A pingback plugin for web2py

Pingbacks allow blog posts and other resources such as photos to automatically notify one another of backlinks. This plugin exposes a decorator to pingback-enable web2py controller actions and a pingback client to inform a WordPress blog, for example, that we link to it.

plugin_h_pingback consists of a module and a model for web2py. (I prefix my plugins with h_ in the hope that soon there will be tons of w2p plugins to somewhat lessen the risk of namespace collisions).
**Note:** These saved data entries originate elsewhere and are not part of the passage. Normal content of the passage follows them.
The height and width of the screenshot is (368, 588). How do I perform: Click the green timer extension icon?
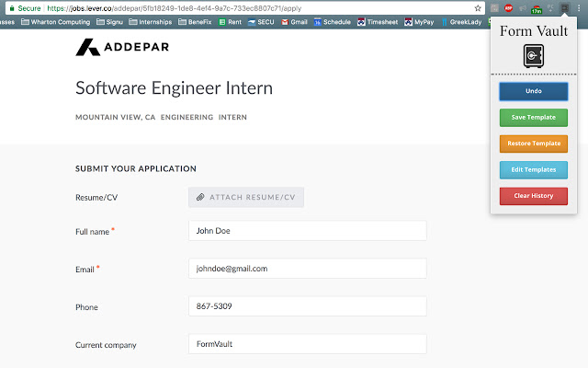537,8
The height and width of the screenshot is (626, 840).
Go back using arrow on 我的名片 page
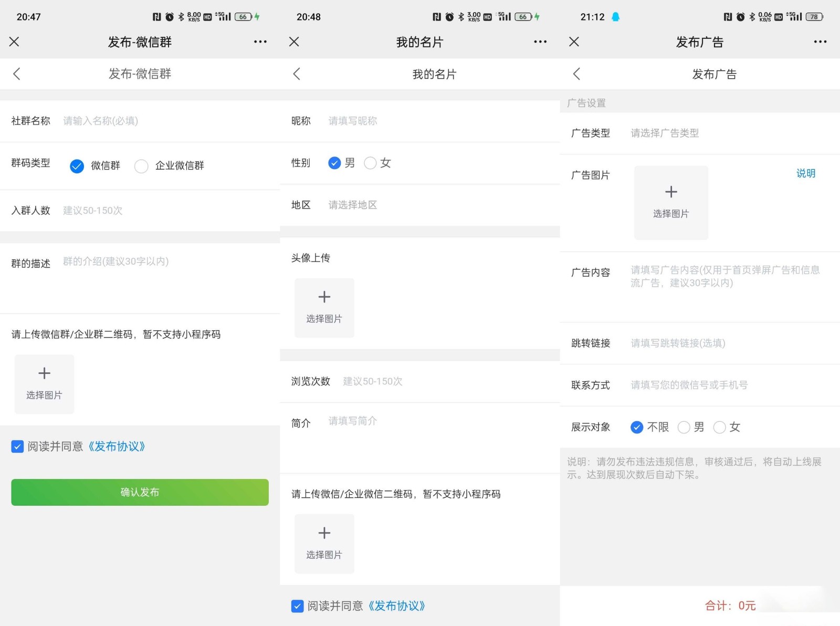pyautogui.click(x=297, y=74)
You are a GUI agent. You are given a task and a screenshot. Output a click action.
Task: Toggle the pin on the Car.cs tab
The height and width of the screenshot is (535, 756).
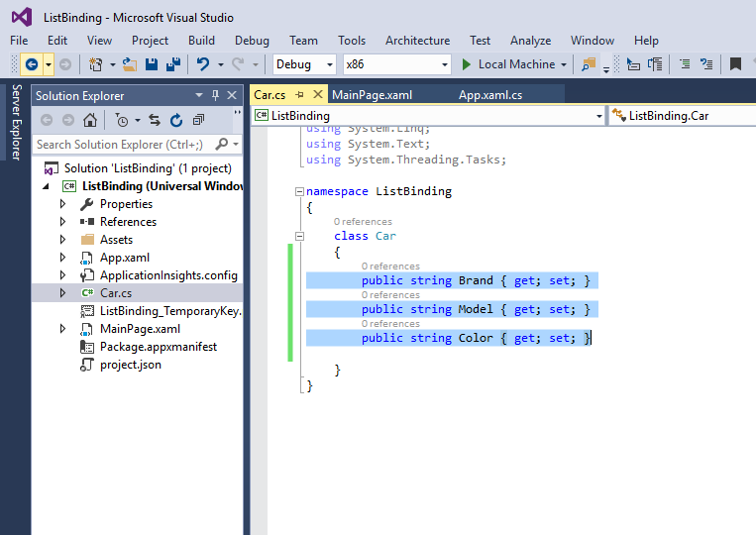point(300,95)
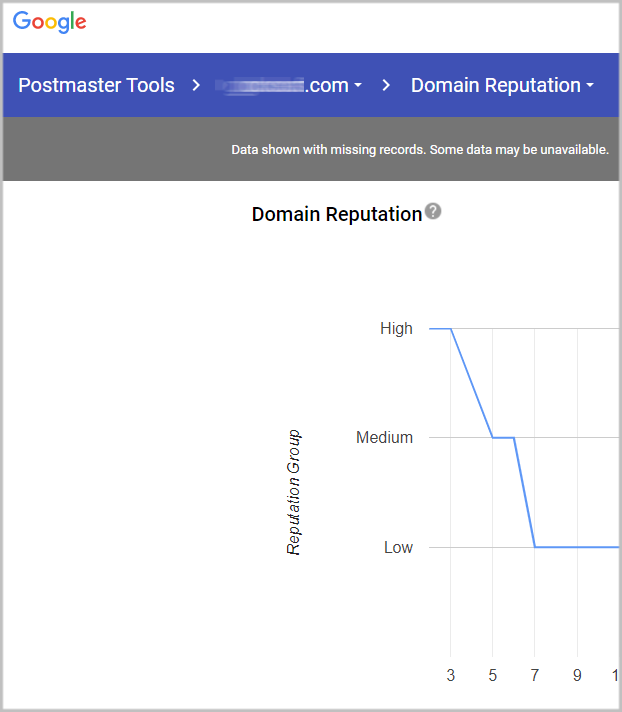Go to Postmaster Tools home link

point(96,86)
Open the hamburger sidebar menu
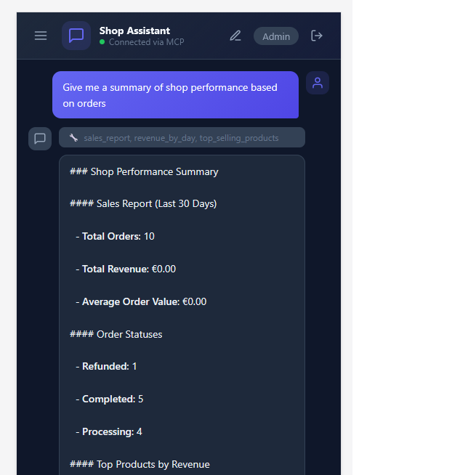The width and height of the screenshot is (476, 475). (x=41, y=36)
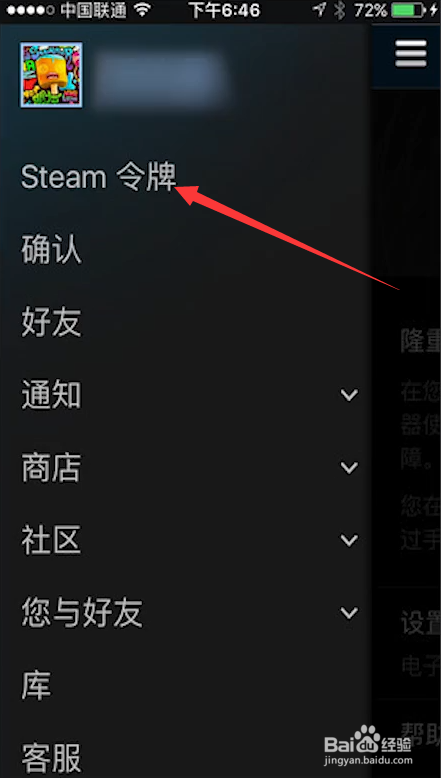Tap the hamburger menu icon
441x778 pixels.
coord(411,53)
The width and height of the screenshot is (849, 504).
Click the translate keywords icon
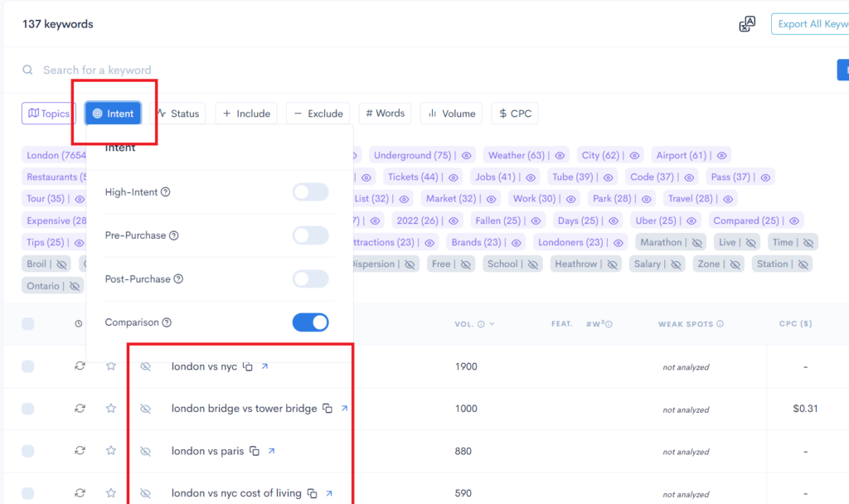[x=746, y=24]
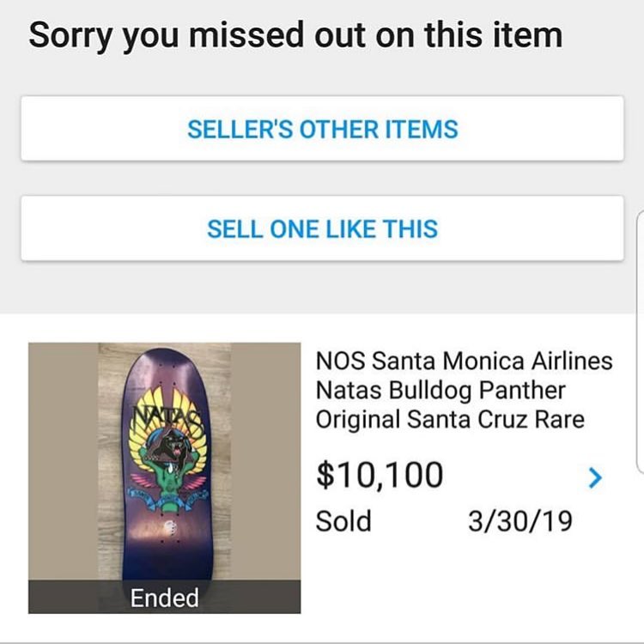Viewport: 644px width, 644px height.
Task: Tap Sell One Like This button
Action: tap(322, 229)
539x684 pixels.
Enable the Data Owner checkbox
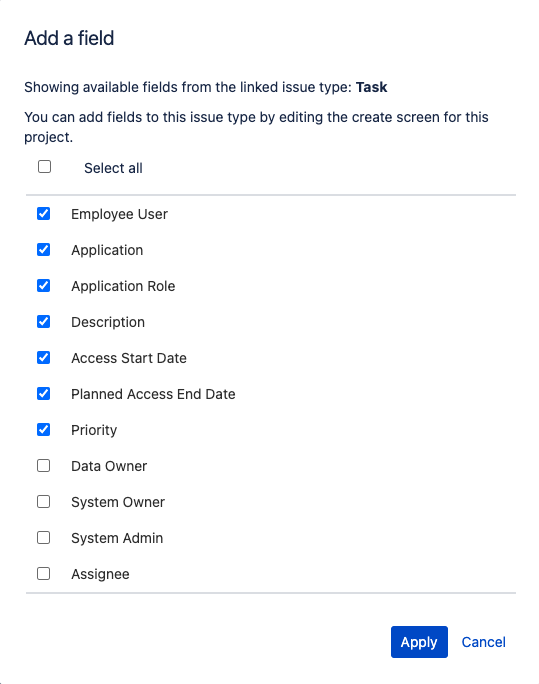[44, 465]
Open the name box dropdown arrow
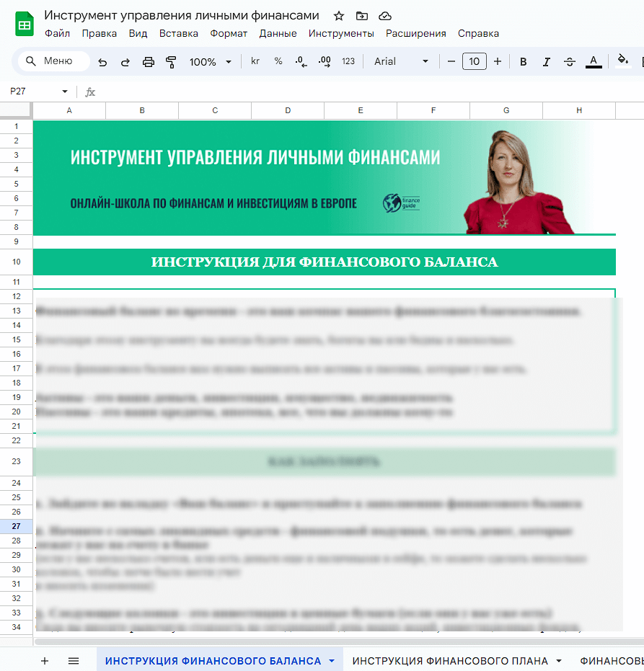The height and width of the screenshot is (671, 644). click(65, 92)
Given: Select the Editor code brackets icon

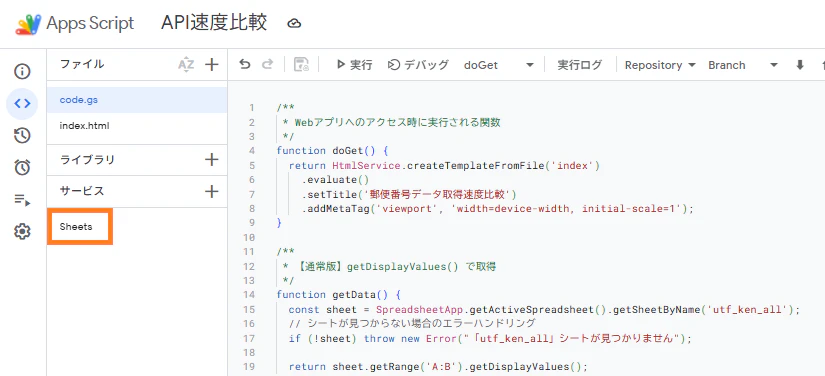Looking at the screenshot, I should 22,104.
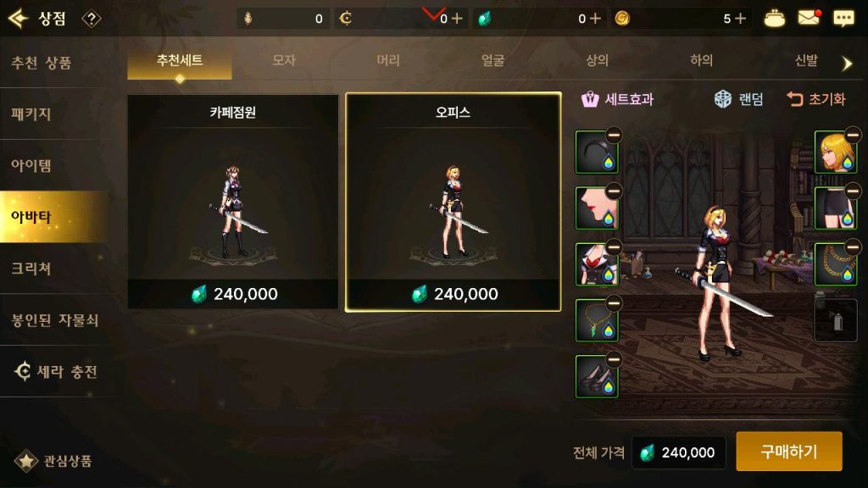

See the Pingback 1.0 specification at http://www.hixie.ch/specs/pingback/pingback (quick, easy read to get you up to speed)

Sample usage

"""
/controllers/blog.py
A simple blog system, which you will still have to implement yourself :)

"""

pingback = local_import('plugin_h_pingback')

def on_pingback(source_url, target_url, source_html):
    " Extract source title and some snippet and store as comment. "
    ...

@pingback.listen(globals(), on_pingback)
def viewpost():
    " Show post and comments "
    ...

def addpost():
    " Admin function to add new post "
    ...
    pingback.ping(globals(),
        source=new_post_url,
        targets=[linked_to_post_url_A, linked_to_post_url_B]
        )
    ...

Source

Model (plugin_h_pingback.py)

# coding: utf8
__pb = local_import('plugin_h_pingback')

db.define_table(__pb.TABLE_PINGBACKS,
    Field('source', required=True),
    Field('target', required=True),
    Field('direction', required=True,
        requires=IS_IN_SET(('inbound', 'outbound'))),
    Field('status'), # only relevant for outbound pingbacks
    Field('datetime', 'datetime', default=request.now)
    )

Module (plugin_h_pingback.py)

#!/usr/bin/env python
# coding: utf8

""" plugin_h_pingback.py

Author:  Hans Christian v. Stockhausen <hc at vst.io>
Date:    2010-12-19

This module provides the core functionality of the plugin_h_pingback plugin for
web2py.

The class PingbackServer handles incomming pingbacks, the class PingbackClient
is used to notify external sites of backlinks. In your code you should not have
to use these classes directly. Instead use the module functions listen() and
ping().

listen() is a decorator to use with controller functions you want to pingback-
enable. Under the hood it uses the PingbackServer. This decorator expects w2p
globals() as first parameter and optionally a second callback parameter.
The callback signature is foo(source, target, html), where source is the ping-
back source URI, target the target URI and html the source page contents.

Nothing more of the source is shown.